A Nigerian researcher, Dr. Gideon Gyebi, has emphasized that emerging computational technologies can accelerate the discovery of new antibiotics and help combat the growing global challenge of antimicrobial resistance (AMR).
Dr. Gyebi, a specialist in Computational and Systems Biology, shared insights from his recent research during a presentation in Abuja. His study, titled “Computational profiling of terpenoids for putative dual-target leads against Staphylococcus aureus Penicillin-Binding Protein 2a and Beta-Lactamase,” explores how artificial intelligence (AI), machine learning, and molecular modelling can speed up drug discovery.
The research, presented at the Durban University of Technology in South Africa, focuses on Staphylococcus aureus (S. aureus) — a major cause of hospital-acquired infections and a key symbol of antimicrobial resistance.
According to Gyebi, the rise of Methicillin-Resistant Staphylococcus aureus (MRSA) has created a serious global health problem by limiting the effectiveness of commonly used antibiotics.
“By focusing on S. aureus, this study directly addresses an urgent need for innovative strategies to combat antimicrobial resistance,” he explained. “Computational biology is changing the way we approach medicine. By simulating how potential drugs interact with bacterial proteins, we can guide experiments more intelligently and make discoveries faster.”

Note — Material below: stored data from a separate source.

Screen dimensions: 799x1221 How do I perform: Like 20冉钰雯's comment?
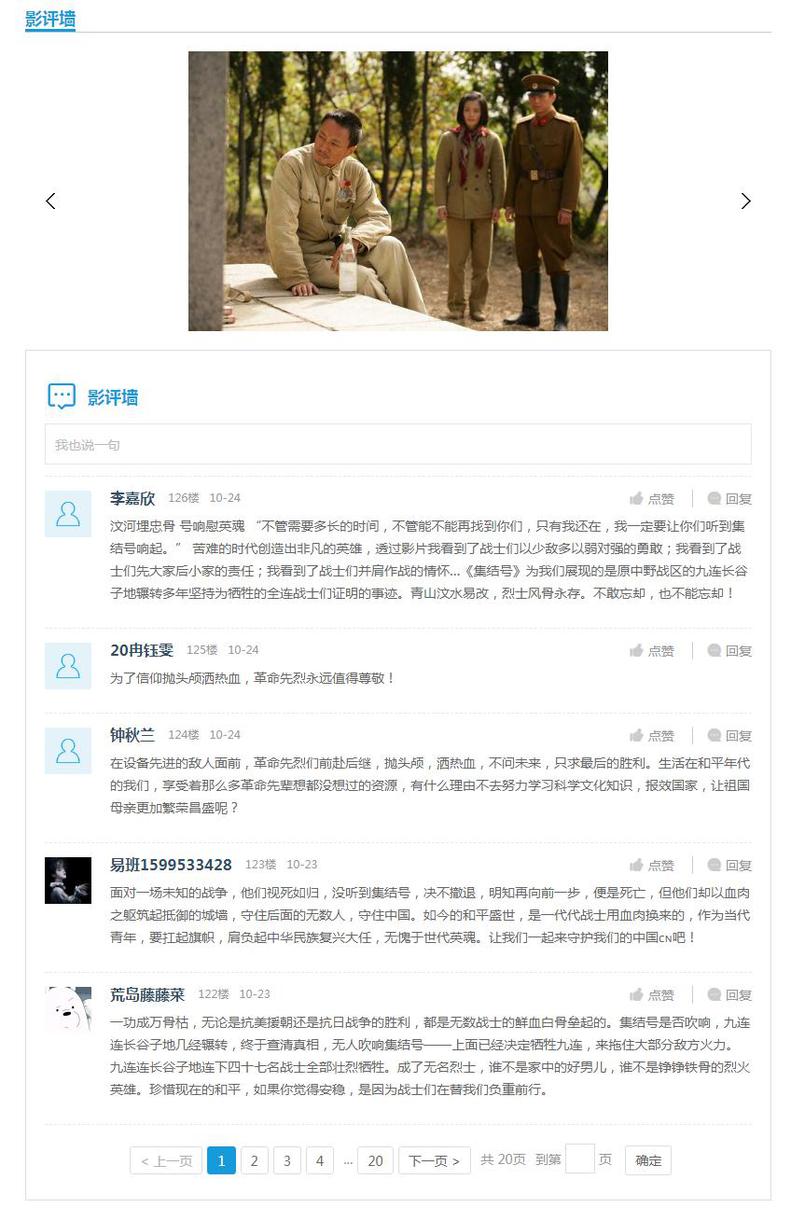click(652, 651)
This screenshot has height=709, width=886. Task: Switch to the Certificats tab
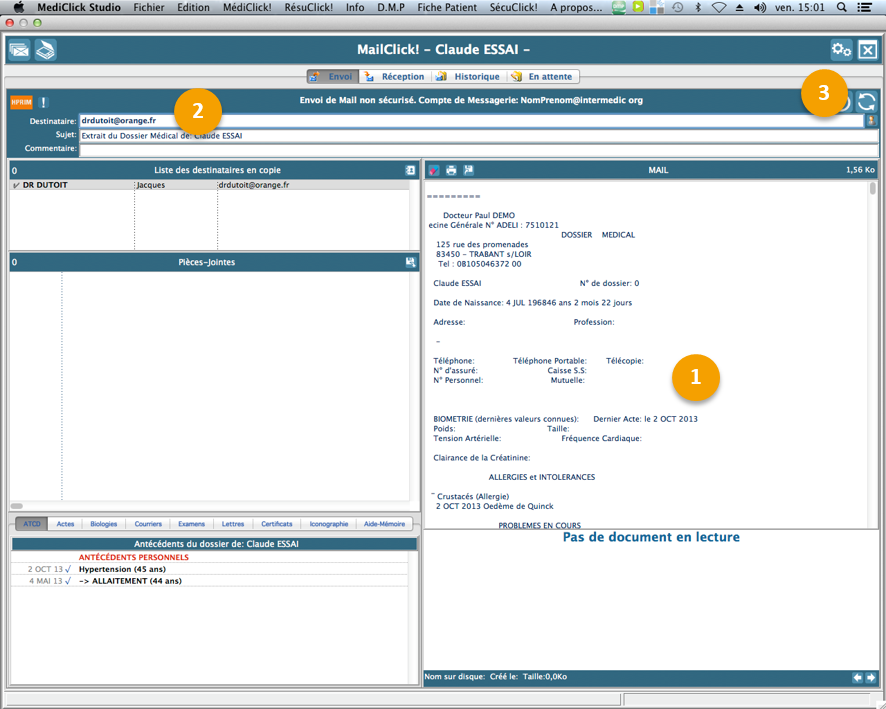click(277, 524)
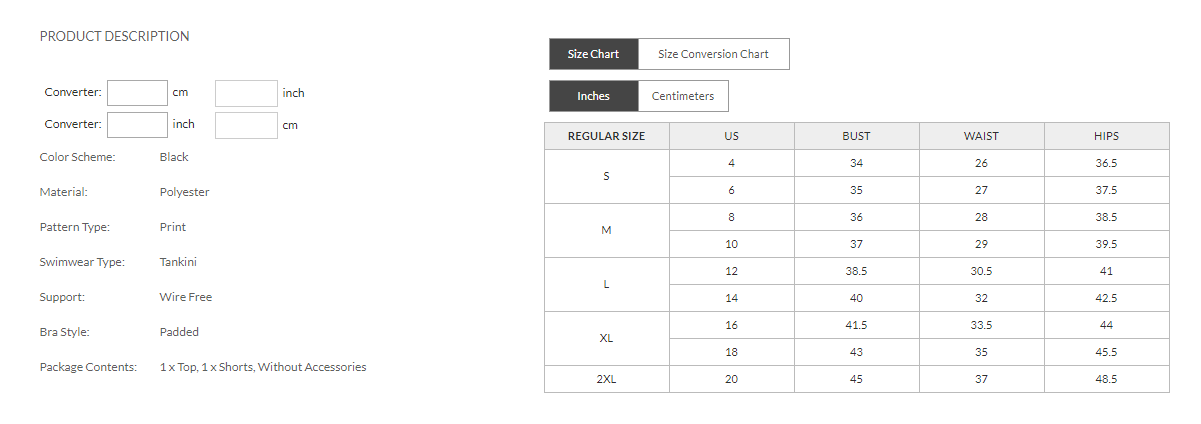Click the Tankini swimwear type value
Image resolution: width=1201 pixels, height=424 pixels.
(178, 262)
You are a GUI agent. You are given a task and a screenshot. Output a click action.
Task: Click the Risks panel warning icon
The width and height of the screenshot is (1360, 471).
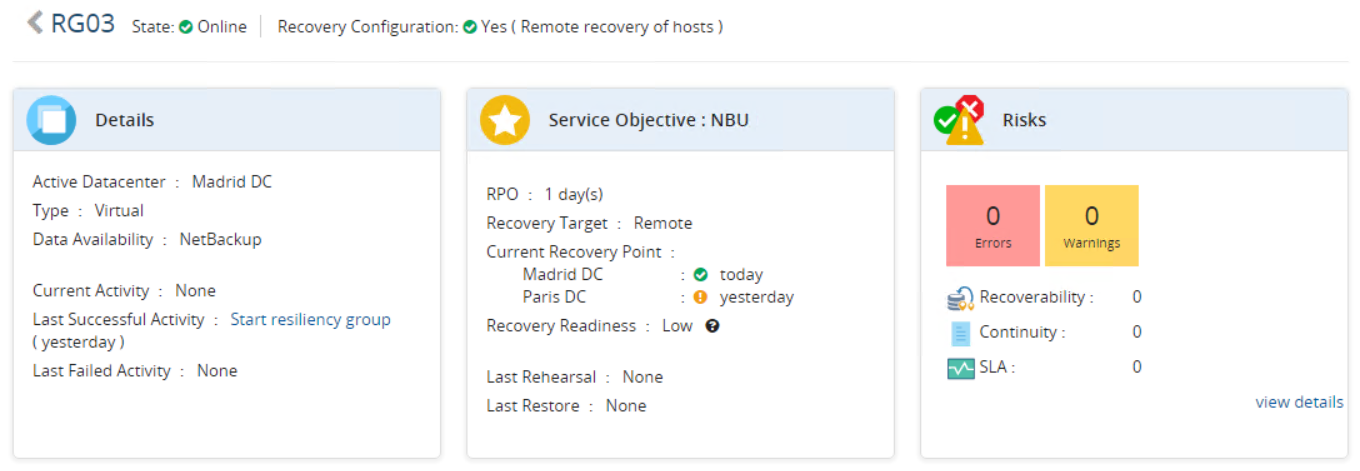(960, 120)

He highlighted that computational approaches offer speed, cost-effectiveness, and precision that are difficult to achieve through traditional laboratory methods alone. Thousands of compounds can be virtually screened within hours, whereas lab testing the same number of compounds could take months or even years.

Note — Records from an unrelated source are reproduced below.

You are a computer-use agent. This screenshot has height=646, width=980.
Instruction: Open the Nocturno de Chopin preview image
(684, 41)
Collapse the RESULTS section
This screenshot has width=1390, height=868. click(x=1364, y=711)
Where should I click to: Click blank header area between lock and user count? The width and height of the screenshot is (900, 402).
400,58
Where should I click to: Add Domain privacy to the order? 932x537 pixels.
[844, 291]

Computational modelling, he added, enables researchers to observe how drug molecules interact with bacterial proteins at the molecular level — something that is challenging to replicate in the lab. Promising compounds can then be prioritized for experimental validation, saving both time and resources.
“These tools don’t replace laboratory experiments; they complement them by providing a roadmap that makes lab work more targeted and efficient,” Gyebi said. “Emerging computational approaches increase our chances of overcoming antibiotic resistance by accelerating discovery and reducing trial-and-error.”
The study specifically examined terpenoids, natural compounds that have the potential to block two critical bacterial defence systems simultaneously — Penicillin-Binding Protein 2a (PBP2a) and Beta-lactamase.
He explained that Beta-lactamase is an enzyme that breaks down beta-lactam antibiotics before they can work, while PBP2a is a modified protein in MRSA that has low affinity for most beta-lactam drugs. This “double defence” mechanism makes S. aureus especially difficult to treat.
“Even if one mechanism is bypassed, the other still protects the bacterium,” Gyebi noted. “A dual-target strategy could restore the effectiveness of common antibiotics that S. aureus has developed resistance to.”
By simultaneously targeting both Beta-lactamase and PBP2a, antibiotics stand a far better chance of effectively treating MRSA infections.
The World Health Organization (WHO) has identified antimicrobial resistance as one of the top ten global public health threats. If left unchecked, it is projected to cause up to 10 million deaths annually by 2050.
With more than 70 publications in Scopus and Web of Science and over a thousand citations, Dr. Gyebi is among Africa’s rising scientists leveraging technology to address urgent health challenges. He believes that integrating computational biology, AI, and biotechnology could revolutionize antibiotic development and offer faster solutions to the threat of drug-resistant infections.